/unix-in-lisp

Mount Unix system into Common Lisp image

Primary LanguageCommon Lisp

Unix in Lisp - mount Unix into Common Lisp image

Unix in Lisp is currently a usable Lisp (not POSIX!) shell for Unix. The distinctive feature of Unix in Lisp is that rather than creating a sub-language for Unix operations, Unix concepts are directly/shallowly embedded into Lisp (Unix commands become Lisp macros, Unix file become Lisp variables, Unix streams become lazy Lisp sequences, etc).

The fact that Unix in Lisp is Lisp, rather than an interpreter written in Lisp, makes it possible to leverage existing tools for Lisp. One instance is the Unix in SLIME listener, which inherits completion, interactive debugger and multiple listeners etc from SLIME itself. Another instance is that existing CL library such as sequence helper functions from serapeum works out of the box on Unix in Lisp process streams.

Table of Contents

Quick Start

Currently, only SBCL is supported. Clone this repository into your ~/quicklisp/local-projects/. Unix in Lisp is currently at alpha stage and will receive frequent changes. It’s recommended to use Ultralisp to install dependencies, to make sure various bug fixes to the upstream are available which Unix in Lisp relies on. If you haven’t done so, (ql-dist:install-dist "http://dist.ultralisp.org/" :prompt nil). Before first-time use, run (ql:update-dist "ultralisp") and (ql:quickload "unix-in-lisp") to install all dependencies. It’s also advised to (ql:update-dist "ultralisp") and git pull this repo regularly to get updates and bug fixes.

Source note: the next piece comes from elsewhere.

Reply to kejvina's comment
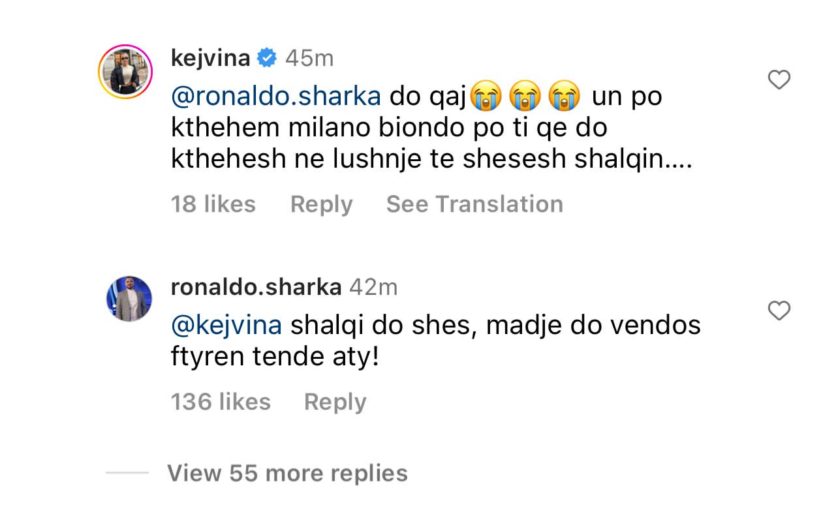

It’s recommended to load unix-in-slime.el for better SLIME integration. To load it, evaluate (require 'unix-in-slime "~/quicklisp/local-projects/unix-in-lisp/unix-in-slime") in emacs. You may want to add this line to your init.el. Then M-x unix-in-sime to start a listener, and have fun!

unix-in-slime installs hacks to the host Lisp environment by calling (unix-in-lisp:install) on startup. To undo hacks done to the host environment and unmount Unix FS packages, run (unix-in-lisp:uninstall).

Examples

(Some print-outs are omitted)

Counting number of files

/Users/kchan> (cd quicklisp/local-projects/unix-in-lisp)
/Users/kchan/quicklisp/local-projects/unix-in-lisp> (pipe (wc -l) (ls))
       9

But why not the Lisp way as well!

/Users/kchan/quicklisp/local-projects/unix-in-lisp> (length (package-exports ./))
9

For more examples, see TUTORIAL.org

Documentation

File System Mapping

Directories are mapped as Unix FS packages. A Unix FS packages is any Common Lisp package whose package name designate an absolute path name (usually when it starts with a slash).

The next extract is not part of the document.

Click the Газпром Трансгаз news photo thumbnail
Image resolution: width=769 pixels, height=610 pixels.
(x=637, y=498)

The exported symbols of a Unix FS package should one-to-one correspond to files in the mapped directory. Exceptions to this one-to-one correspondence:

  • Because of the limit of file system change tracking, the package structure in the Common Lisp image may diverge from the Unix FS state.
    • Currently, the state of a Unix FS package is synchronized when calling mount-directory. By default, remount-current-directory is added to *post-command-hook*, which does the obvious thing.

Each of these exported symbols has a global symbol macro binding, so that they can be read/write like Lisp variables. Access to the symbol gives the list of lines of the underlying file, and setting it with a list designator of lines cause them to be written to the file.

unix-user /Users/kchan/> .bashrc
("export CC=\"clang\"" "export PS1='$(hostname):$(pwd) $(whoami)\\$ '" ...)

Note that there are no corresponding symbol for a non-existent file. To write or create a file that you are not sure whether it already exists, it’s recommended to use defile macro, which will ensure the file exists and creates the corresponding symbol.

unix-user /Users/kchan/> (defile iota.txt (iota 10))
/Users/kchan/iota.txt
unix-user /Users/kchan/> iota.txt
("0" "1" "2" "3" "4" "5" "6" "7" "8" "9")

In the above example, if iota.txt does not exist and I use setq instead of defile, an internal symbol named IOTA.TXT will be created in UNIX-USER package instead and I will write to its value cell, rather than /Users/kchan/iota.txt on the file system.

Command and Process Mapping

Unix in Lisp manages jobs in the unit of Effective processes. Theses include regular Unix processes represented by simple-process, and pipeline’s which are consisted of any number of UNIX processes and Lisp function stages.

Simple commands

When Unix in Lisp maps a directory, files are checked for execution permission and executable ones are mapped as Common Lisp macros. These macros implicitly quasiquotes their arguments. The arguments are converted to strings using literal-to-string, then passed to the corresponding executable.

Examples of using macros mapped from Unix commands

/Users/kchan/some-documents> (cat ,@(ls))
;; This cats together all files under current directory.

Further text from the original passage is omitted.